Os advogados reafirmaram a tese de que o general não possuía qualquer ligação com a trama golpista que culminou na sua condenação. A defesa busca, por meio deste novo recurso, anular a decisão que impôs ao militar uma pena de 26 anos de prisão em regime inicial fechado, a qual ele cumpre atualmente na Vila Militar, localizada no Rio de Janeiro.
Adicionalmente, a defesa de Braga Netto contesta a decisão proferida pelo ministro Alexandre de Moraes, que determinou a execução imediata da pena após a rejeição dos recursos anteriores apresentados pela defesa.

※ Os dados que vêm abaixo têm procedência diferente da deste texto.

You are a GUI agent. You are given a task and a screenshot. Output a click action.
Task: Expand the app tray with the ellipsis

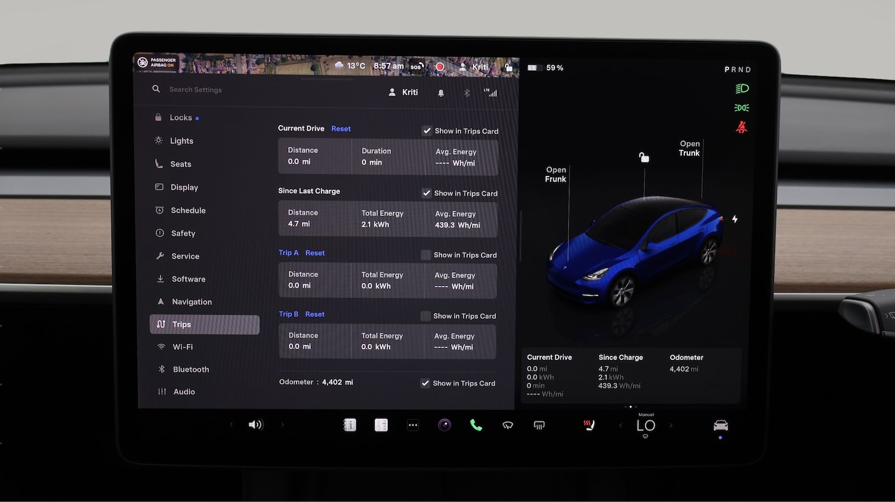click(413, 424)
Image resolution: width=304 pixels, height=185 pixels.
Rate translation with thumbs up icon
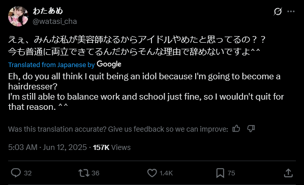(236, 129)
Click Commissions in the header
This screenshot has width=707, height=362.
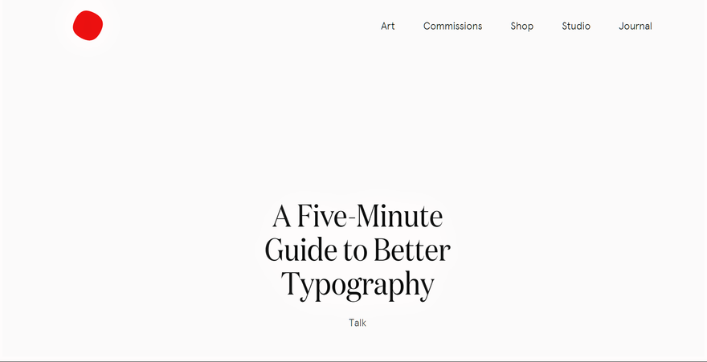(452, 26)
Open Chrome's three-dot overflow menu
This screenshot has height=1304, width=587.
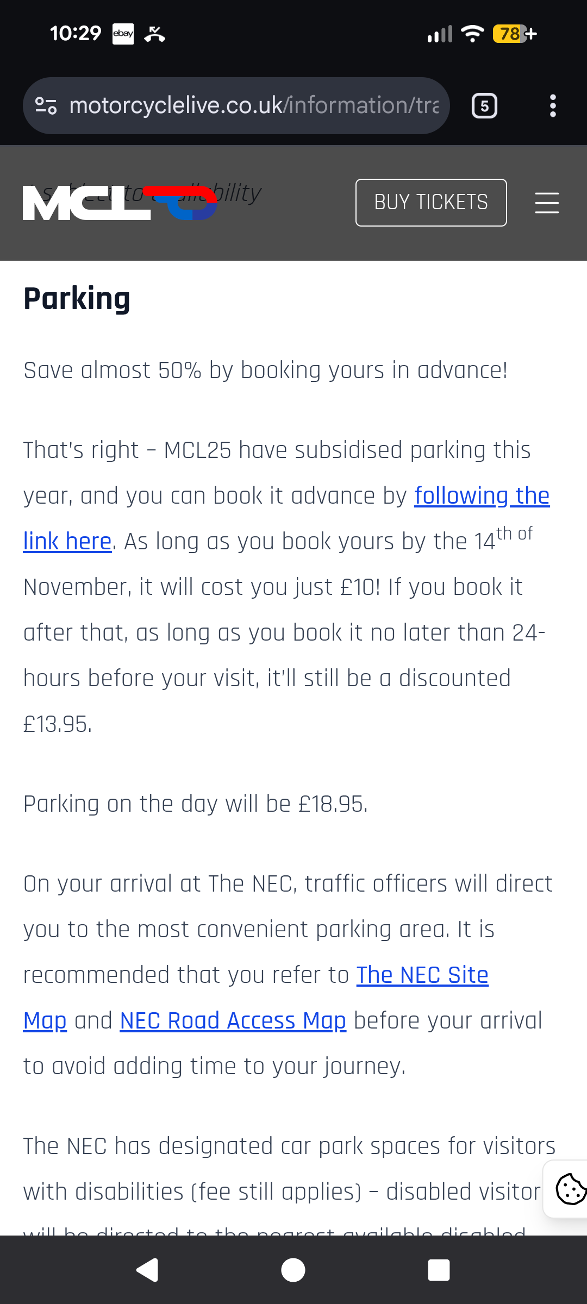553,106
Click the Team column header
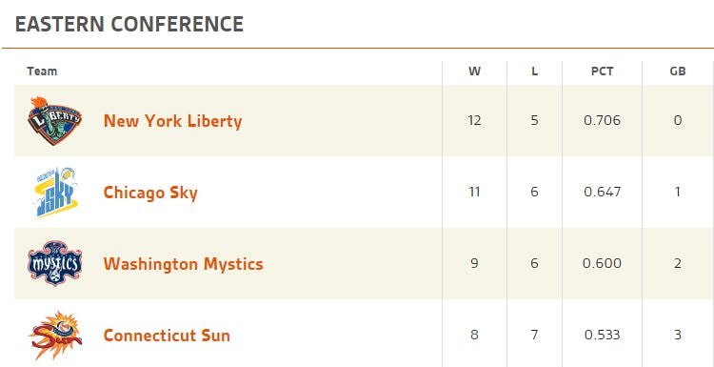 tap(42, 71)
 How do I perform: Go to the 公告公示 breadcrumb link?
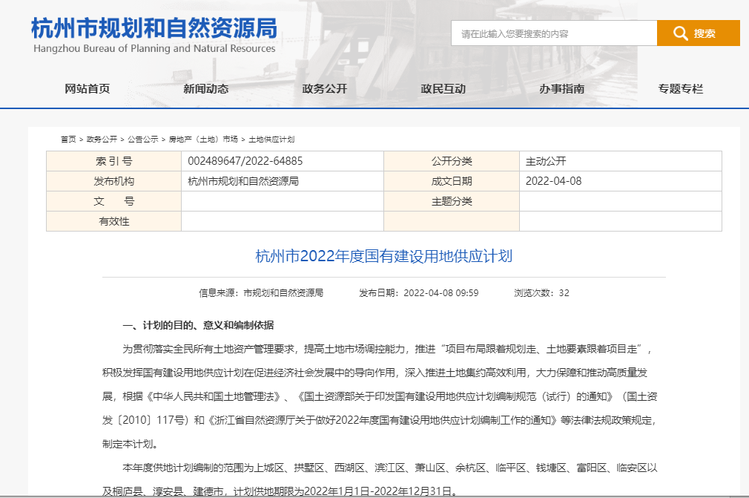(142, 140)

O cerne da controvérsia reside na interpretação do regimento interno do STF. Segundo a decisão do ministro Alexandre de Moraes, para que Braga Netto pudesse apresentar os chamados embargos infringentes – recurso que contesta a própria condenação – seria necessário que ele tivesse obtido, no mínimo, dois votos favoráveis à sua absolvição durante o julgamento. No entanto, Braga Netto foi condenado por unanimidade, o que, segundo o ministro, inviabilizaria o cabimento desse tipo de recurso.
A defesa argumenta que o regimento interno do STF não estabelece uma quantidade mínima de votos divergentes como requisito para a admissibilidade dos embargos infringentes. Os advogados alegam que o regimento apenas exige que a decisão não seja unânime para que o recurso seja cabível.
O futuro do recurso apresentado por Braga Netto agora está nas mãos do ministro Alexandre de Moraes, a quem caberá decidir se a matéria será levada ao plenário do STF para análise e julgamento. A decisão do ministro terá um impacto significativo no caso, podendo manter a condenação ou abrir caminho para uma nova análise da situação do general.